▸ **Work task**: Exactly the lines from the one with "Given: Select General" through the end of the records below are needed, minus any pictures.

↓↓↓

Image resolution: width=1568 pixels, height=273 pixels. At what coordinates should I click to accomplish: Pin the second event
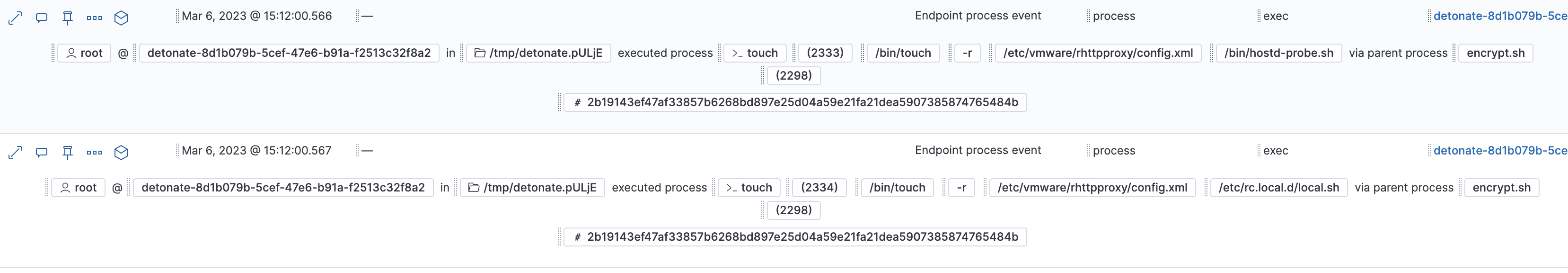(68, 152)
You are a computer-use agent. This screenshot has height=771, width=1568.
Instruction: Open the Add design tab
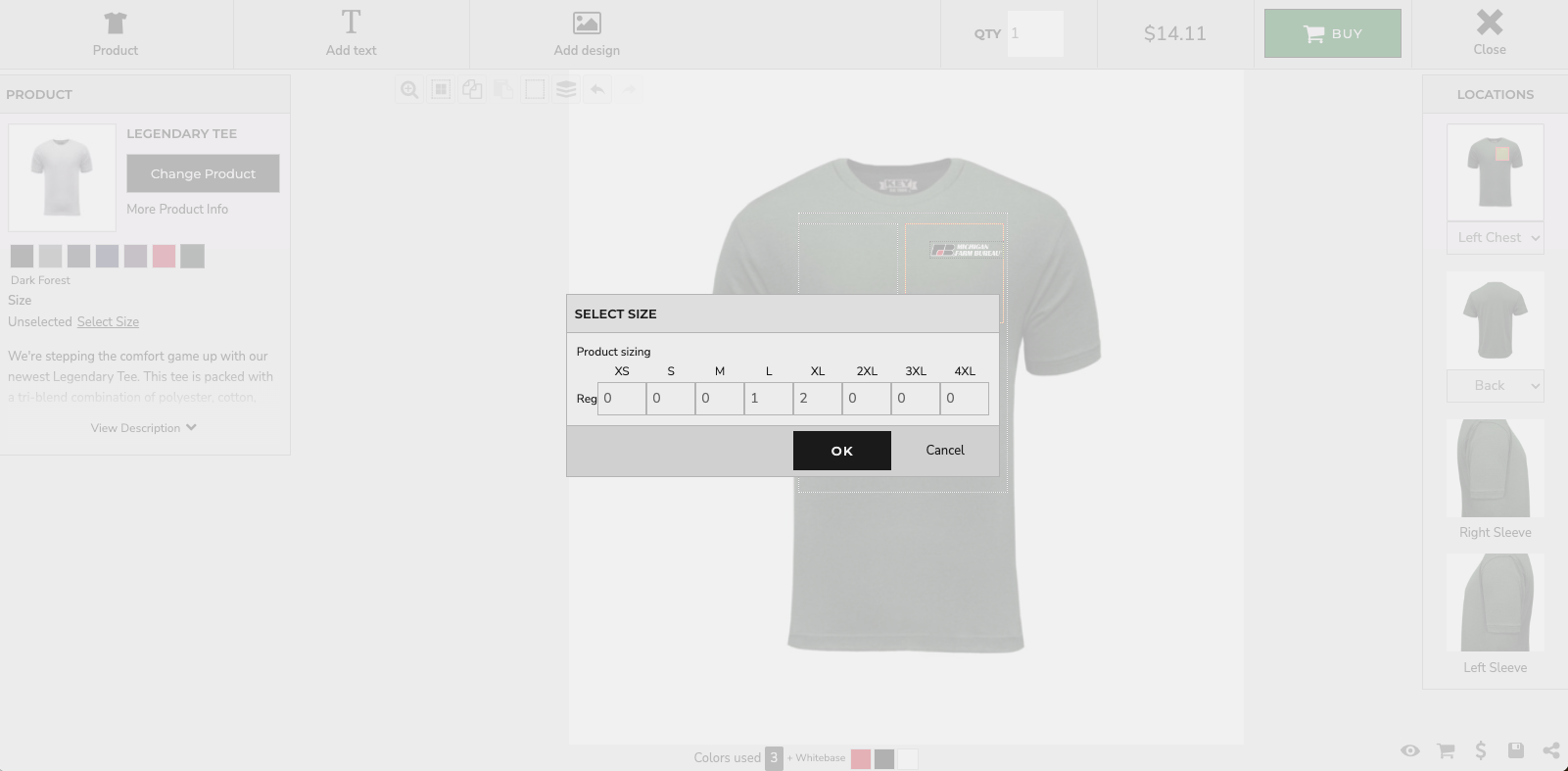pyautogui.click(x=587, y=34)
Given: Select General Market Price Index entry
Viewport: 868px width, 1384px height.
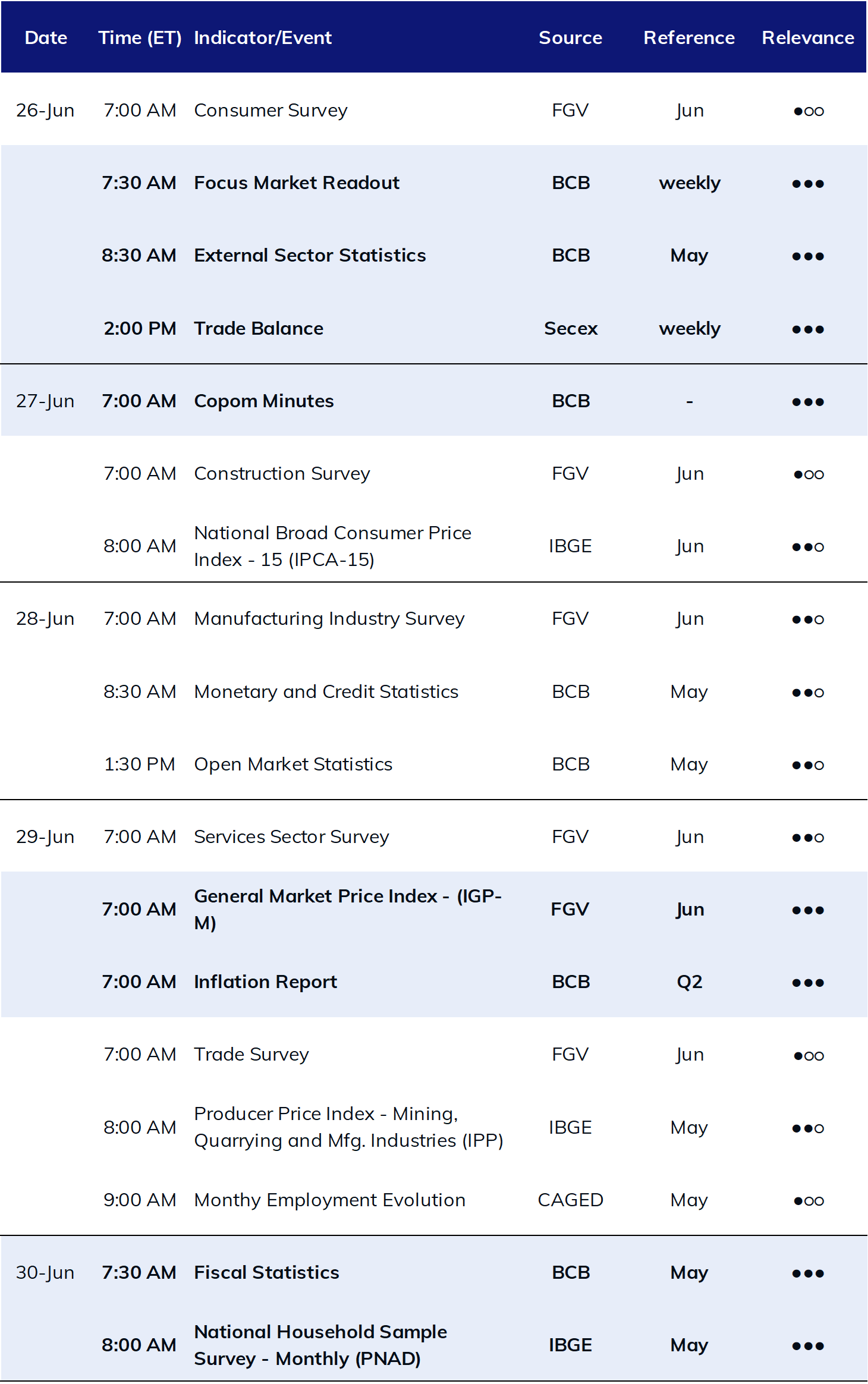Looking at the screenshot, I should pyautogui.click(x=348, y=909).
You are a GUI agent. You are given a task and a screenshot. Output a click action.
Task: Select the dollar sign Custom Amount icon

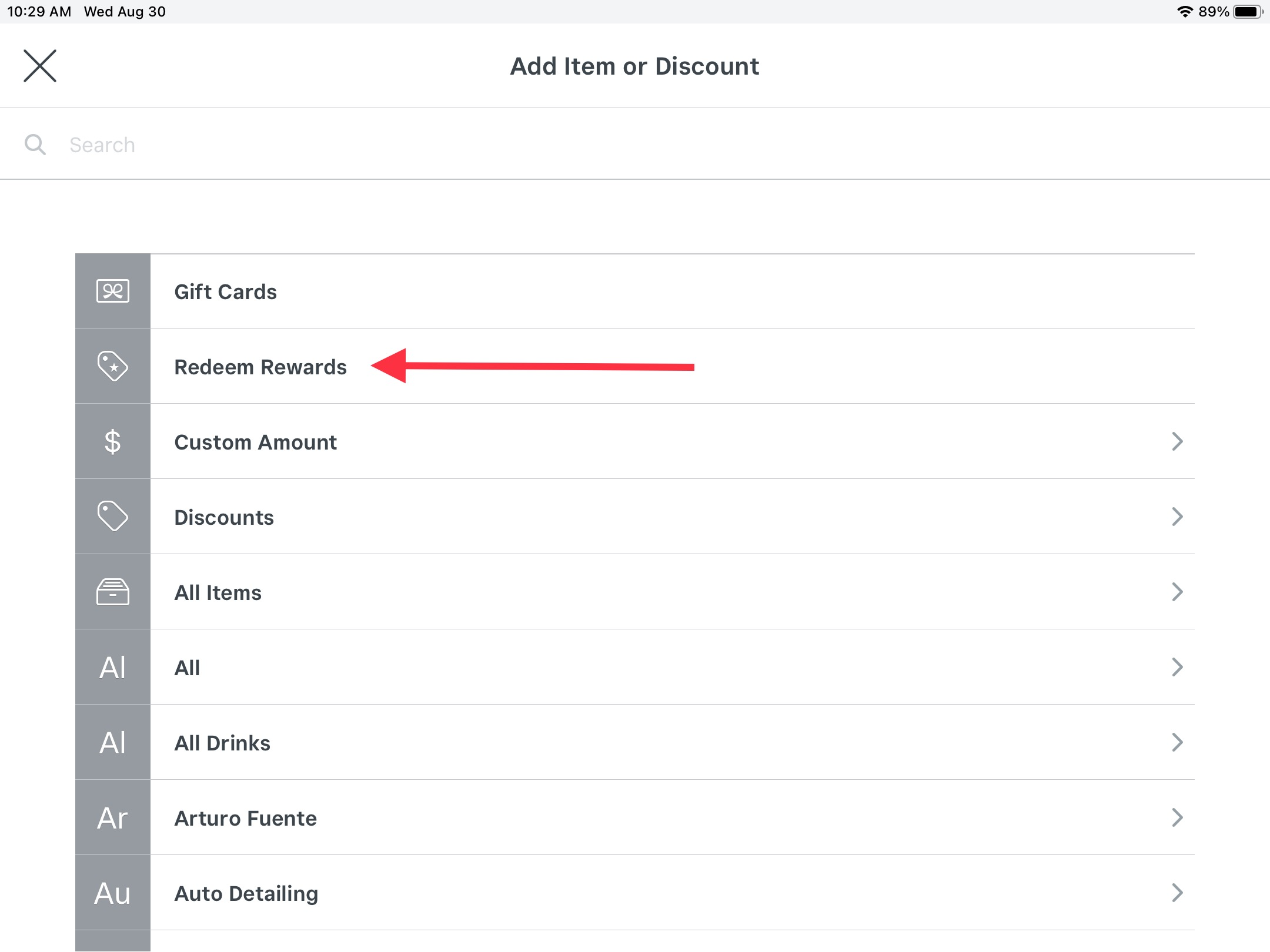click(x=112, y=441)
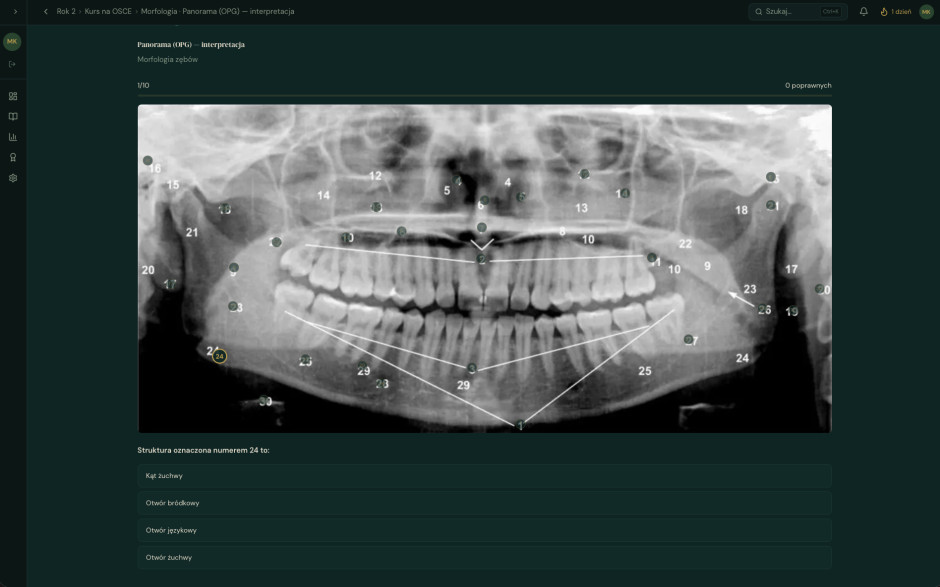Open Kurs na OSCE breadcrumb

click(x=107, y=11)
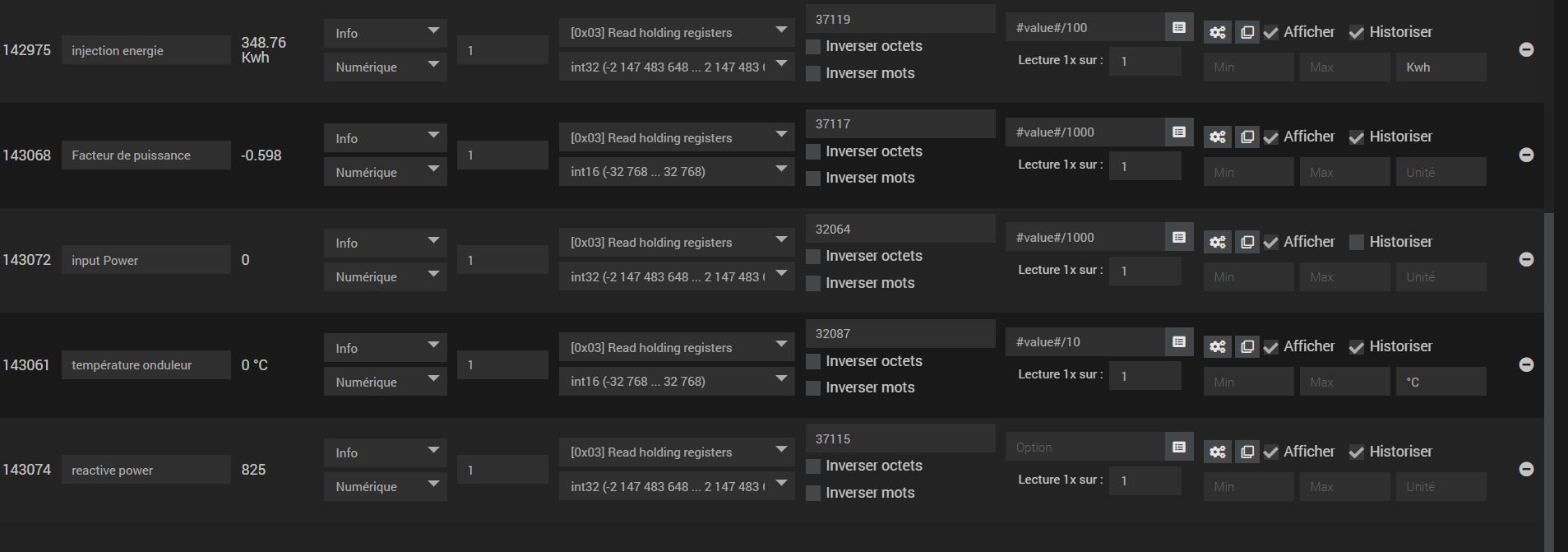Screen dimensions: 1568x552
Task: Open Read holding registers dropdown for input Power
Action: point(677,242)
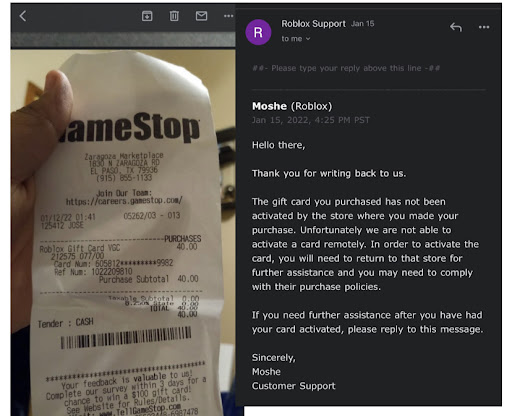
Task: Click the receipt barcode in the photo
Action: (126, 337)
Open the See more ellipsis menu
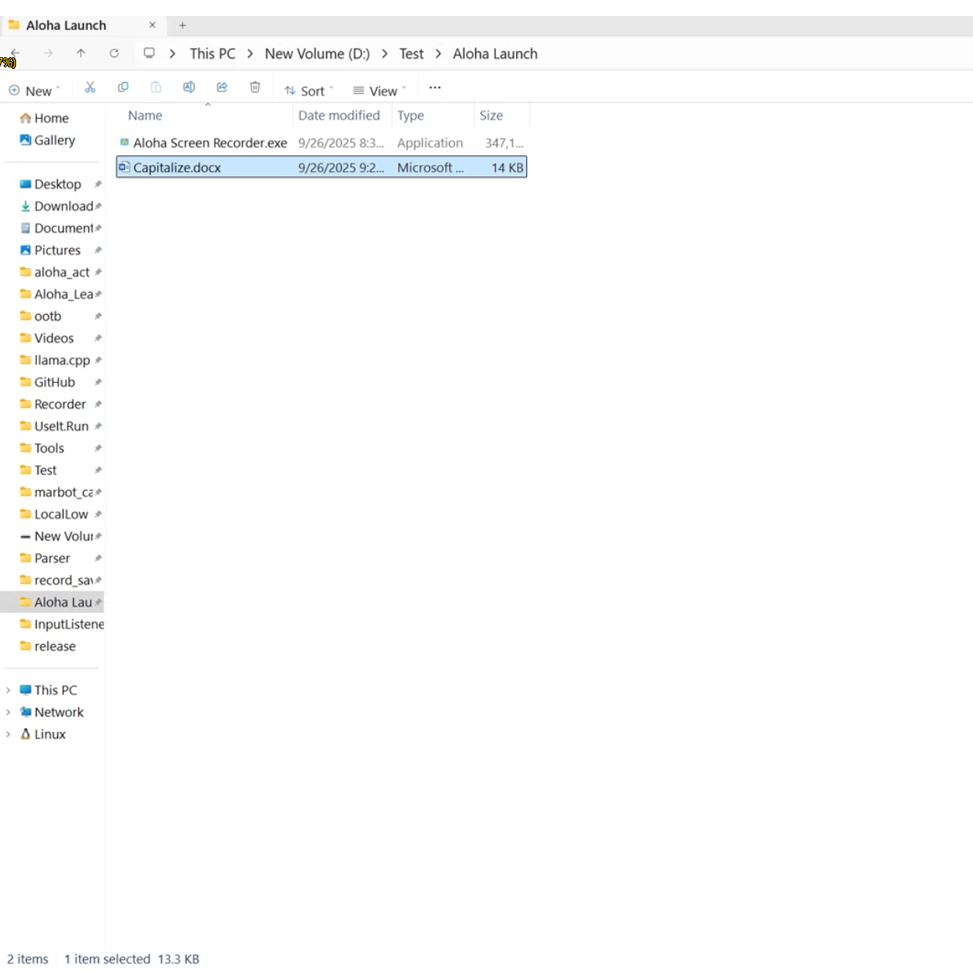 click(x=435, y=88)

↑↑↑

▸ **Completed task**:
Given: Select General Market Price Index entry
Viewport: 868px width, 1384px height.
Looking at the screenshot, I should pyautogui.click(x=348, y=909).
You are a GUI agent. You are given a task and a screenshot. Output a click action.
Task: Select the dollar sign Custom Amount icon

click(x=112, y=441)
Open Kurs na OSCE breadcrumb

click(x=107, y=11)
Screen dimensions: 1568x552
Task: Open Read holding registers dropdown for input Power
Action: point(677,242)
Task: Click the receipt barcode in the photo
Action: (126, 337)
Open the See more ellipsis menu
 click(x=435, y=88)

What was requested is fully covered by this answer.